It has been about two years since we purchased an entry level RO water maker kit (Aquatic Life RO Buddie 4-Stage Reverse Osmosis Deionization Water Filter System RO/DI Filtration Units for Aquarium, 50 GPD) to make "distilled" water for some ultrasonic humidifiers in our house. This type of humidifier is capable of vaporizing the minerals in tap water which then deposit themselves in a thin film on everything in your house. Using distilled water is hence required/recommended, and using RO water is good enough according to some people and to my experience.
So now two years later and a wild guess of 400 gallons produced, is it time to replace the consumables in my RO setup? Here are the numbers:
In three minutes it produced 420ml pure water and 1450ml waste water. Per hour that is 8.4 liters (2.2 gallons) and 29 liters (7.7 gallons). Roughly 1:3.5 ratio which seems to be about expected. I did the same calculations when new--of course I did not save them but from memory this was about the same.

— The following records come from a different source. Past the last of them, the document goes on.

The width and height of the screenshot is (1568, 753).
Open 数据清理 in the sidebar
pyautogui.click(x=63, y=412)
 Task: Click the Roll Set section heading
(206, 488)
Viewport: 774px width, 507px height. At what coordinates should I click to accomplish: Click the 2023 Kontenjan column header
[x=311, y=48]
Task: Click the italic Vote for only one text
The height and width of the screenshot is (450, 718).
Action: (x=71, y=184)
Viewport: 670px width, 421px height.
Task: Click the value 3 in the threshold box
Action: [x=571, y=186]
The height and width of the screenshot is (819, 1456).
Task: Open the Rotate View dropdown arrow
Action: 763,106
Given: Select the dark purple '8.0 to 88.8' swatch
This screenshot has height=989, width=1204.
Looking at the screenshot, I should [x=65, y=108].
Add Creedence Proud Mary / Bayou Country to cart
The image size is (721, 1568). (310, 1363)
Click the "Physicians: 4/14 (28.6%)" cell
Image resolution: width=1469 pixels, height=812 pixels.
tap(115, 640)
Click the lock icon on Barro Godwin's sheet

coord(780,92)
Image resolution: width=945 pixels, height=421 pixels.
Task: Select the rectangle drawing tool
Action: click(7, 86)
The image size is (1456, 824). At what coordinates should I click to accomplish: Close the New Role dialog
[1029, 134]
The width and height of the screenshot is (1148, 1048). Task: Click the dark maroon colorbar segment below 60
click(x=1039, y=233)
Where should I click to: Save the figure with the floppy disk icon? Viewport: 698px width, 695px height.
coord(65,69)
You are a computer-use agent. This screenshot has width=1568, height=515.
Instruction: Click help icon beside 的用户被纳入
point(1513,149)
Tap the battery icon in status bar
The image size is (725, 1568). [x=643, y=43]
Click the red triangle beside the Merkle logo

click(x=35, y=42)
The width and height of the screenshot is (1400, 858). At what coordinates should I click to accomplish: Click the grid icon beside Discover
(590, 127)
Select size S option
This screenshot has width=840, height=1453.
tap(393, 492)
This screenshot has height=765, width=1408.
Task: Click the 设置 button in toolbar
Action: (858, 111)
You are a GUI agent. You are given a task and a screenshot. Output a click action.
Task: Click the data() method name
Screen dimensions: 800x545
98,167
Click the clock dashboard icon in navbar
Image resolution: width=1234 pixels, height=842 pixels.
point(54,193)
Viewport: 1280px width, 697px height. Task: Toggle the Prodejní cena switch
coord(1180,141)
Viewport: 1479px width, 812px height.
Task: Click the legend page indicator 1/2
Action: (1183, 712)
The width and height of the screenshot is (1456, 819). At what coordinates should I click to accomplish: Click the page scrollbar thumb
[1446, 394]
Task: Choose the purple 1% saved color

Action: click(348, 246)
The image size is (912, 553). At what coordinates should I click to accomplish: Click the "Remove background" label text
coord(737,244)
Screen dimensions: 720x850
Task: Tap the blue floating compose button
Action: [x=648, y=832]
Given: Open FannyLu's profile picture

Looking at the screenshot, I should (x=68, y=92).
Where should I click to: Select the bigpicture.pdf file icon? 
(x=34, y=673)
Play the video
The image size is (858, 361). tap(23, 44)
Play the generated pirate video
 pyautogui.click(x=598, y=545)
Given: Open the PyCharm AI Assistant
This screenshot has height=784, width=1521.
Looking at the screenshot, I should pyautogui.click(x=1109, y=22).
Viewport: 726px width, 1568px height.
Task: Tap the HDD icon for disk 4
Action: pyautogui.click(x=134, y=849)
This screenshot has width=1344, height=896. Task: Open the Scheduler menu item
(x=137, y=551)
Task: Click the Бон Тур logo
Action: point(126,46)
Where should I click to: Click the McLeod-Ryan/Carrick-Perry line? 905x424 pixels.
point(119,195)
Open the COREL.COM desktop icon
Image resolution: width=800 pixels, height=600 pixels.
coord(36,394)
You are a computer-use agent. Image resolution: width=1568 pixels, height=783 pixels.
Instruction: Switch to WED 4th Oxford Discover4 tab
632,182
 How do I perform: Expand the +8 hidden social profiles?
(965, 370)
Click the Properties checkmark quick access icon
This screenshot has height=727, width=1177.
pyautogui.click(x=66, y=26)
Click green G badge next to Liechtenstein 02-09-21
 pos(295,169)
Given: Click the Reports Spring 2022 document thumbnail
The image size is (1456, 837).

Input water measures 279 ppm TDS and 4.3C temp. Product water measures 0 ppm and waste water measures at 340 ppm.
My verdict: It is performing fine, I will replace the carbon and sediment filters as recommended, at a cost of $7 each. Mainly this is to eliminate worry of chlorine damaging the membrane.
Some notes on the setup as seen in the picture:
- The feed tees off of the washing machine supply line. And the dryer tees off of it too so there is a lot going on there compared to the average washing machine!
- The feed runs into a garden hose timer so I can set it to 45 minutes and walk away. For the first year we had it connected to the faucet and would set a timer when starting it, so then have to go back and stop it. This way we also have use of the sink.
- The assembly is mounted inside of the laundry sink. This way if something leaks there are decent odds that it will not be a house-flooding occasion.
- Pure output goes straight into a watering can which we use to fill the humidifiers. The waste line is tucked into the drain of the sink.
Update: after replacing those two filters, things seem a little worse. In three minutes the numbers were 410ml and 1550ml. I have no theories for this. Certainly there is some measurement error but I think this would be at the upper bounds of error to be found in my methods. So maybe.